__TASK DESCRIPTION__.
Please repeat the lines of the material below exactly, starting with the one that contains "Database Maintenance (123, 2154)" and ending with the last.
——————————
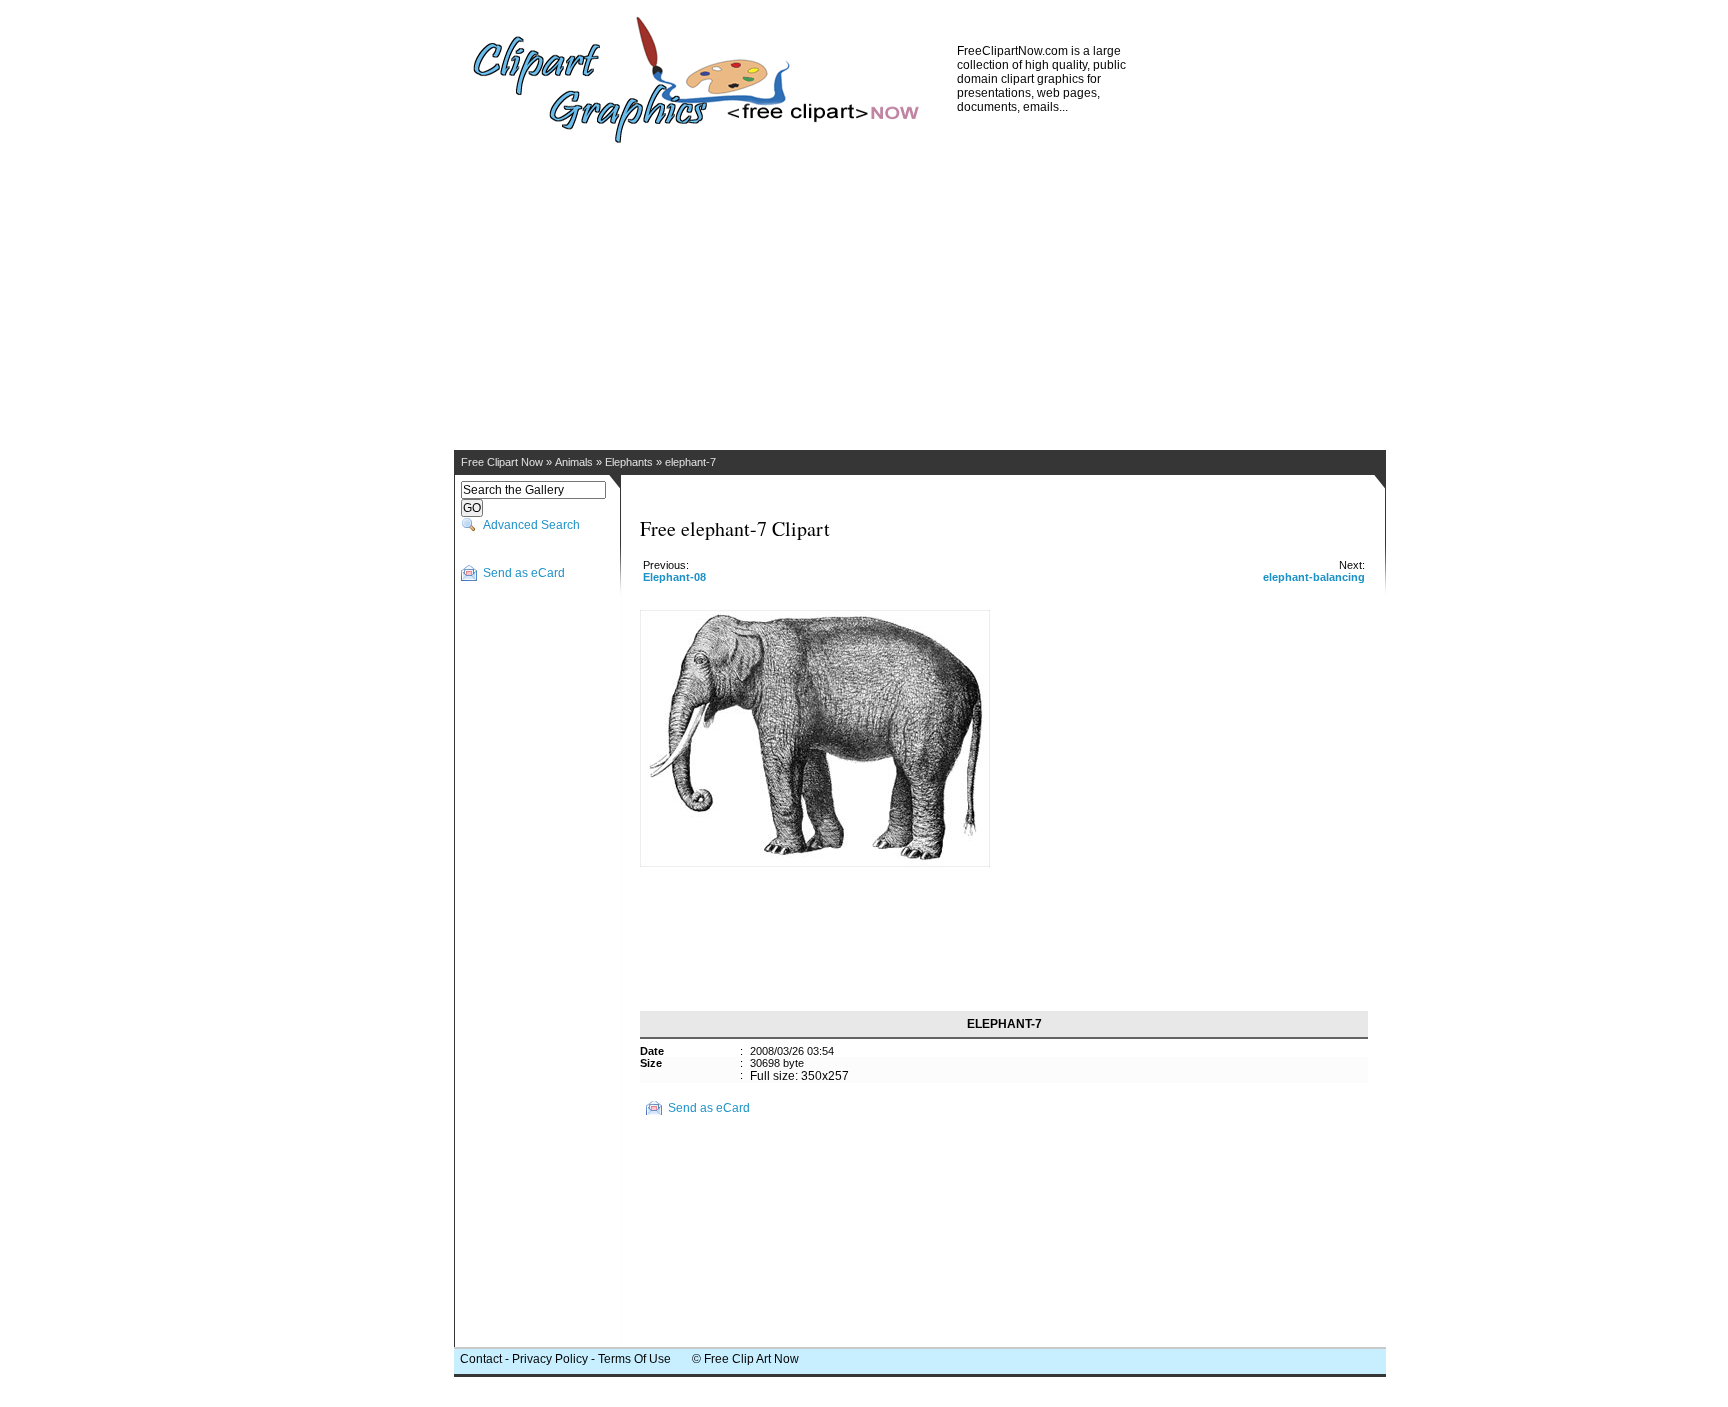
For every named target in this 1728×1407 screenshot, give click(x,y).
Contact (481, 1359)
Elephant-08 (674, 577)
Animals (574, 462)
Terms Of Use (634, 1359)
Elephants (629, 462)
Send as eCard (524, 573)
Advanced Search (531, 525)
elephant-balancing (1314, 577)
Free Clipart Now (502, 462)
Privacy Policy (550, 1359)
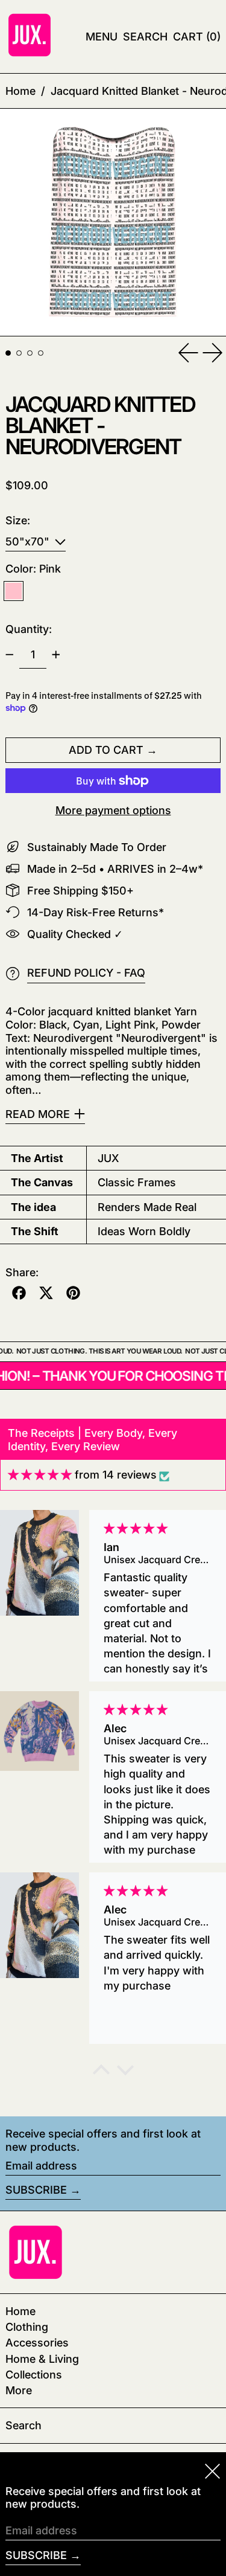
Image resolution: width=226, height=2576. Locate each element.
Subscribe (36, 2189)
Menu (102, 36)
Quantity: (28, 629)
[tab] (8, 353)
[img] (40, 1475)
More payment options (113, 810)
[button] (145, 36)
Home (20, 91)
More (18, 2390)
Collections (33, 2374)
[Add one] (56, 654)
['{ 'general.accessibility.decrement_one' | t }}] (9, 654)
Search (23, 2425)
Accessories (37, 2342)
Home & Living (42, 2359)
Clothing (26, 2327)
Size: (17, 520)
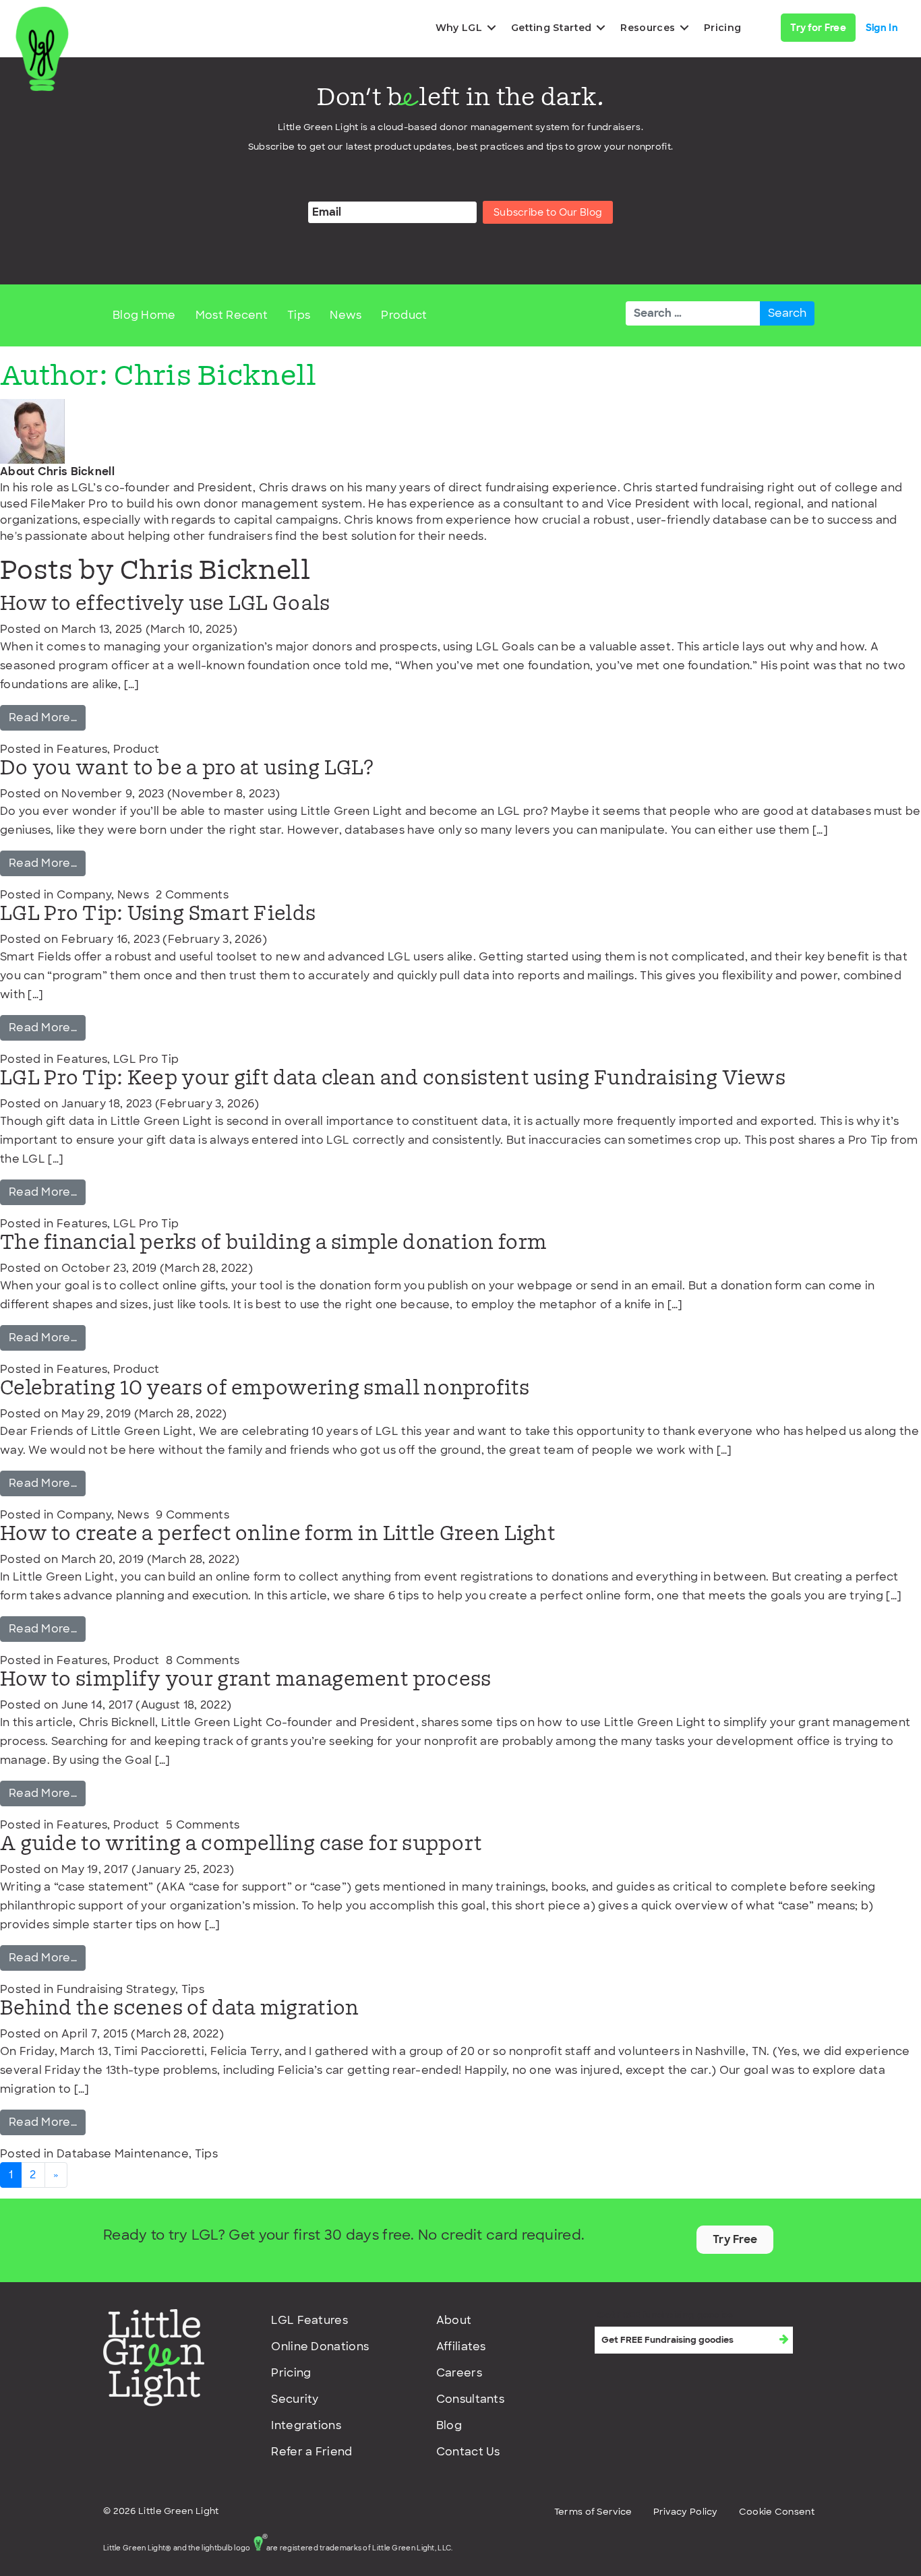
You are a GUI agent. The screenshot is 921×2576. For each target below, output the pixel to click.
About (454, 2320)
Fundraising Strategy (116, 1989)
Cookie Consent (776, 2511)
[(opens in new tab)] (153, 2357)
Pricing (722, 28)
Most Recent (232, 315)
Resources (647, 28)
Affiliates (461, 2346)
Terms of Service (593, 2511)
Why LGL (459, 28)
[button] (491, 27)
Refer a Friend (311, 2452)
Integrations (306, 2425)
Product (404, 315)
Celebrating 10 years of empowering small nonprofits (264, 1389)
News (345, 315)
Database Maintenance (123, 2154)
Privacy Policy (685, 2511)
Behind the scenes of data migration (179, 2009)
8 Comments (202, 1660)
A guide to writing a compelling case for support (241, 1844)
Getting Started (551, 28)
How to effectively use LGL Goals (165, 604)
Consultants (470, 2399)
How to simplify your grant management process (246, 1680)
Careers (459, 2373)
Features (82, 749)
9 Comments (192, 1515)
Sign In (882, 28)
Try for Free (818, 28)
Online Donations (320, 2346)
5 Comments (202, 1825)
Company (84, 895)
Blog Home (144, 315)
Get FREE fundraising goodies (665, 2315)
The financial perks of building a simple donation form (273, 1243)
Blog (449, 2425)
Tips (298, 315)
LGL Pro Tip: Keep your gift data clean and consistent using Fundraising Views (392, 1079)
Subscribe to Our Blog (548, 212)
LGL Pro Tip (146, 1059)
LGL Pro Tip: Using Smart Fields (158, 914)
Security (294, 2399)
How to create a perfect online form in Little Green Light (278, 1534)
——————————
__THE COMPLETED TASK__.
Database Maintenance (123, 2154)
Privacy Policy (685, 2511)
Behind the scenes of data migration (179, 2009)
8 Comments (202, 1660)
A guide to writing a compelling case for support (241, 1844)
Getting Started (551, 28)
How to effectively use LGL Goals (165, 604)
Consultants (470, 2399)
How to simplify your grant management process (246, 1680)
Careers (459, 2373)
Features (82, 749)
9 Comments (192, 1515)
Sign In (882, 28)
Try for Free (818, 28)
Online Donations (320, 2346)
5 Comments (202, 1825)
Company (84, 895)
Blog Home (144, 315)
Get FREE fundraising goodies (665, 2315)
The financial perks of building a simple donation form (273, 1243)
Blog (449, 2425)
Tips (298, 315)
LGL Pro Tip: Keep your gift data clean and consistent using Fundraising Views (392, 1079)
Subscribe to Our Blog (548, 212)
LGL Pro Tip (146, 1059)
LGL Pro Tip: Using Smart Fields (158, 914)
Security (294, 2399)
How to create a perfect online form in Little Green Light (278, 1534)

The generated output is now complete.